Eu cheguei ao fundo do poço durante o Intelligentsia Cup, uma competição de dez dias na região de Chicago. Consegui apenas um resultado top 10, e minhas pernas falharam totalmente na etapa do sprint, na qual geralmente faço pódio. Fui perseguida diversas vezes durante a competição por uma equipe que já havia sido abertamente transfóbica em relação a mim no passado (em especial o diretor do time). Eu simplesmente não queria mais ter de lidar com isso. Não me parecia mais que valia a pena.
Então abandonei no último dia da prova. Fui para o Canadá visitar minha família e tirar umas férias. Meu treinador me recomendou um retorno aos treinos de base, que são bem monótonos, focados em pedais longos de endurance. São treinos bem exigentes também do ponto de vista psicológico, porque são longos e feitos 98% em solitário. Contei isso a uns amigos, que me disseram que era absolutamente a última coisa que eu precisava fazer durante aquele momento de fragilidade emocional.
Ciclismo de pista sempre me atraiu. Adoro assistir ao Campeonato Mundial e sempre acompanho as provas olímpicas pela TV. No ciclismo de estrada, sempre fui uma sprinter. E sprint de pista são apenas dois minutos de prova.
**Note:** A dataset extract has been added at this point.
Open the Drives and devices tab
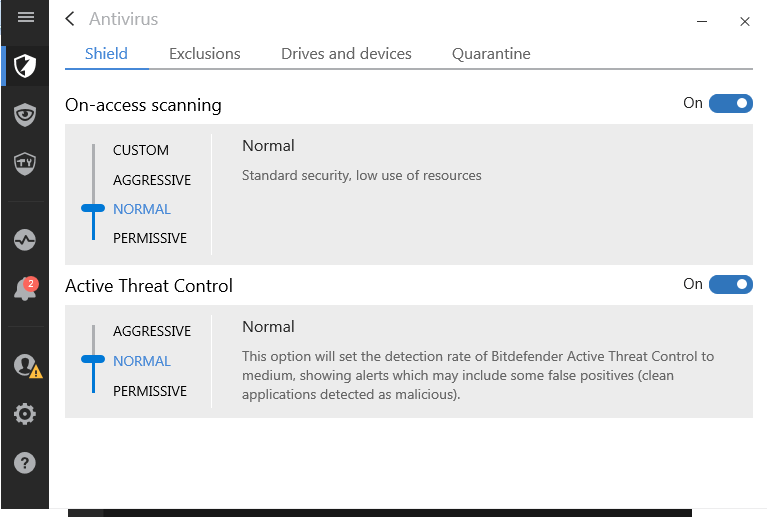The width and height of the screenshot is (767, 517). tap(346, 54)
Nossa maior corrida (keirin) tem 1,5 km, metade da qual o ciclista passa atrás de um moto para atingir a velocidade da prova em si.
Meu treinador não queria nem que eu tentasse ciclismo de pista. E me disse que não poderia continuar me treinando se eu mudasse de modalidade. Então eu o abandonei. Eu tinha falado com outro treinador tempos atrás sobre minhas habilidades no sprint. Conversamos sobre a possibilidade de eu mudar totalmente para as pistas. Ele ficou bem animado. Eu também.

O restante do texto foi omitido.